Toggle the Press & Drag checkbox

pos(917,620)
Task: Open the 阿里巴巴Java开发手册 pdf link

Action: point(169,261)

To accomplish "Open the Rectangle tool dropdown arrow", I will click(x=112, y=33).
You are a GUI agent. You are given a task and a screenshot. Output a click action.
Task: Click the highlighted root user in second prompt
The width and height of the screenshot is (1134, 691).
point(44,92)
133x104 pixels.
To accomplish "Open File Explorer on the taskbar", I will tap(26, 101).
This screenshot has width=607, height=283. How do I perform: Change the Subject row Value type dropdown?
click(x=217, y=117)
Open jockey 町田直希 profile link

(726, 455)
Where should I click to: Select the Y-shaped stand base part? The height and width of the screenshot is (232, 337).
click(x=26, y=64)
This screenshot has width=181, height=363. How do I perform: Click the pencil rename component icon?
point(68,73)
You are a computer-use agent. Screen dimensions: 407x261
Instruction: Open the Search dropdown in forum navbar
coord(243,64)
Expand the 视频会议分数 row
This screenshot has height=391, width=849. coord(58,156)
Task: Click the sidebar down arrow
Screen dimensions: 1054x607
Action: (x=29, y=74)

- Problem to work on -
Reproduce all of the lines above without any changes.

- Expected answer -
Toggle the Press & Drag checkbox

pos(917,620)
Task: Open the 阿里巴巴Java开发手册 pdf link

Action: point(169,261)

To accomplish "Open the Rectangle tool dropdown arrow", I will click(x=112, y=33).
You are a GUI agent. You are given a task and a screenshot. Output a click action.
Task: Click the highlighted root user in second prompt
The width and height of the screenshot is (1134, 691).
point(44,92)
133x104 pixels.
To accomplish "Open File Explorer on the taskbar", I will tap(26, 101).
This screenshot has width=607, height=283. How do I perform: Change the Subject row Value type dropdown?
click(x=217, y=117)
Open jockey 町田直希 profile link

(726, 455)
Where should I click to: Select the Y-shaped stand base part? The height and width of the screenshot is (232, 337).
click(x=26, y=64)
This screenshot has width=181, height=363. How do I perform: Click the pencil rename component icon?
point(68,73)
You are a computer-use agent. Screen dimensions: 407x261
Instruction: Open the Search dropdown in forum navbar
coord(243,64)
Expand the 视频会议分数 row
This screenshot has height=391, width=849. coord(58,156)
Task: Click the sidebar down arrow
Screen dimensions: 1054x607
Action: (x=29, y=74)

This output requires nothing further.